The $1.375 billion figure is just slightly above the current funding level of $1.3 billion, and is less than a $1.6 billion Senate measure the President rejected last year. It’s also less than the $2.5 billion proposal floated by Vice President Pence that was rebuffed by Democrats and later by Trump himself.
The detention beds technically continue at their current funding level — 40,520, which ICE has surpassed by finding new money to use.
A congressional source also tells Manu Raju that the deal includes:
Prohibitions on use of concrete walls and only “existing technologies” for border barriers can be built.
There will be some restrictions in highly sensitive areas.
There’s an $1.7B increase in overall DHS spending (primarily for technology, ports of entry security, customs officers, humanitarian aid).
My guess is that there’s no chance the right wing scream machine is going to be OK with this, since it’s such an obvious surrender. Trump was mainlining the adoration of his idiot followers at yet another fascism-fest last night, so who knows whether his “advisers” will be able to sell this to him, or will even want to (I imagine that in the case of cosplay Goebbels, who seems to be the main force behind all this insanity, the answer will be no).

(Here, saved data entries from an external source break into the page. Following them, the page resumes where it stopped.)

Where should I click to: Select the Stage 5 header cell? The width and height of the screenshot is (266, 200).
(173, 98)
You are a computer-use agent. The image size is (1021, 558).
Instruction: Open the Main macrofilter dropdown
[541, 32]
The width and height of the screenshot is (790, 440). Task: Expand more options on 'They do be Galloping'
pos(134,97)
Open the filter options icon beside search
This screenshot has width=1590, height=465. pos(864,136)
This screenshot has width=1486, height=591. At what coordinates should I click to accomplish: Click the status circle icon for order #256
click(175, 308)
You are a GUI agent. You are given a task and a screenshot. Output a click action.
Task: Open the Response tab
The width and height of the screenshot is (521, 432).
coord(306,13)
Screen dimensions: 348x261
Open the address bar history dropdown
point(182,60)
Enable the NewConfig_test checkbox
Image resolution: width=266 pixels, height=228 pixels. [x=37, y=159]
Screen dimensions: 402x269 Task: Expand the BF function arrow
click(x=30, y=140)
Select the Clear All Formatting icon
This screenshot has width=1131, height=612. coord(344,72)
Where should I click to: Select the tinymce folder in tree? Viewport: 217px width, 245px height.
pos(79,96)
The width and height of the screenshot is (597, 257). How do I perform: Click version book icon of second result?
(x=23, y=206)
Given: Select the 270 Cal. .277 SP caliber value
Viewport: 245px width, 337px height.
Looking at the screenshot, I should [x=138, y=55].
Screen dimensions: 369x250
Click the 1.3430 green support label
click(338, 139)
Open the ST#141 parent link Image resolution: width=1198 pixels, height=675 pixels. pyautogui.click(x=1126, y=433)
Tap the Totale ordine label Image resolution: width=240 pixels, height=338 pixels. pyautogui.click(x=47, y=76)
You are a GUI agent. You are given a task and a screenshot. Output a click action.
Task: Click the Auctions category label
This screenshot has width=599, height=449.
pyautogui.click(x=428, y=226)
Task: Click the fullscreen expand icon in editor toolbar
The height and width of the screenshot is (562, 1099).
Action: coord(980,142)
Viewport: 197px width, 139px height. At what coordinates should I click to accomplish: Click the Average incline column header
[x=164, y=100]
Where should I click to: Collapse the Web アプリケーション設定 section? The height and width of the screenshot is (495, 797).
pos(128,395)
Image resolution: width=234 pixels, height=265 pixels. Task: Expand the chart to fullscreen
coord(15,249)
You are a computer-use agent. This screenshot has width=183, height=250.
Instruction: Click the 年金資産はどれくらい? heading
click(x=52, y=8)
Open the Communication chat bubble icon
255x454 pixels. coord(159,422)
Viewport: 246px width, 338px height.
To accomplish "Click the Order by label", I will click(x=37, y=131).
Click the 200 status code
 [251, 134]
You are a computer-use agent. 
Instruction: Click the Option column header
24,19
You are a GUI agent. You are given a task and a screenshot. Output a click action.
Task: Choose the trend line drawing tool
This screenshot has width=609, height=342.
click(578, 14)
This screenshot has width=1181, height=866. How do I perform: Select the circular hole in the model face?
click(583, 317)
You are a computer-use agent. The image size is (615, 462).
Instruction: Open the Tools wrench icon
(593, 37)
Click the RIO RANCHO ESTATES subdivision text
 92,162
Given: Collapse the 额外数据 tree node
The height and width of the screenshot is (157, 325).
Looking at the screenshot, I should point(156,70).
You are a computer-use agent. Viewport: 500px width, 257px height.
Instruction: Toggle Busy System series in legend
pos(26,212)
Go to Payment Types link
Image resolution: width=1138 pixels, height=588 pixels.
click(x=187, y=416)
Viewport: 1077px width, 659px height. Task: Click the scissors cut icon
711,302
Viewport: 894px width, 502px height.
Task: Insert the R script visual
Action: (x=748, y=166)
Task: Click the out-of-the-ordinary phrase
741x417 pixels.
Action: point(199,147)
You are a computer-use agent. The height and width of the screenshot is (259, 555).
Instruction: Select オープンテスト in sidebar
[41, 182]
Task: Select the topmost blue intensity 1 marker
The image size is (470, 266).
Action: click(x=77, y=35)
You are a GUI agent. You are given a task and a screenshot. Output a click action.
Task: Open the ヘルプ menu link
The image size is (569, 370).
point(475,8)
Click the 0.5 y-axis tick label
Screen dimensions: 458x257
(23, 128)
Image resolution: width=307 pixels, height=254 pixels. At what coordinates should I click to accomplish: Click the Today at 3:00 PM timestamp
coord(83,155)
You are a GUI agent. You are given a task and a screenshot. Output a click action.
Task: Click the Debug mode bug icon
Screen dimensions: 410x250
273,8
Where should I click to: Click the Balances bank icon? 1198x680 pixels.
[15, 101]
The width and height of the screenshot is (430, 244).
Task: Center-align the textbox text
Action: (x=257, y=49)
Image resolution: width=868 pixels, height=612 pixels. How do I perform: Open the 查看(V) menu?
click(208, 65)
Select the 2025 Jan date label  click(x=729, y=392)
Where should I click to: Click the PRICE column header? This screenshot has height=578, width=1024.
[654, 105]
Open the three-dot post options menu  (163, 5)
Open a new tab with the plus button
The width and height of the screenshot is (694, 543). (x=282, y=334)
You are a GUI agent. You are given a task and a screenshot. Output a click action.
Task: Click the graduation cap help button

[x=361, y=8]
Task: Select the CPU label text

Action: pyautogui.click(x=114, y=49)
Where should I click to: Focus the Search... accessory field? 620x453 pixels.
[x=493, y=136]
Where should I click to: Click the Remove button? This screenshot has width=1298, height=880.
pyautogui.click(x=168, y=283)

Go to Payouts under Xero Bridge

In his hour-and-15-minute address, Trump excoriated Democrats and repeated false claims that the nearby wall had meant huge cuts in the city’s violent crime. But the President told the audience he had chosen not to learn the details of a bipartisan deal to avert a shutdown before he clambered onstage. If he actually did know full well what was going on, then he couldn’t bring himself to describe what on paper appears to be a huge disappointment.That in itself was a hint that there was no famous victory to crow about and that the agreement reached in Washington — which contains only $1.375 billion for barriers and no wall — falls well short of the President’s demands for $5.7 billion to fund a campaign promise that has an almost mystical hold on his base.He might have dodged the question on Monday night — but Washington is waiting for an answer. What will the President do next?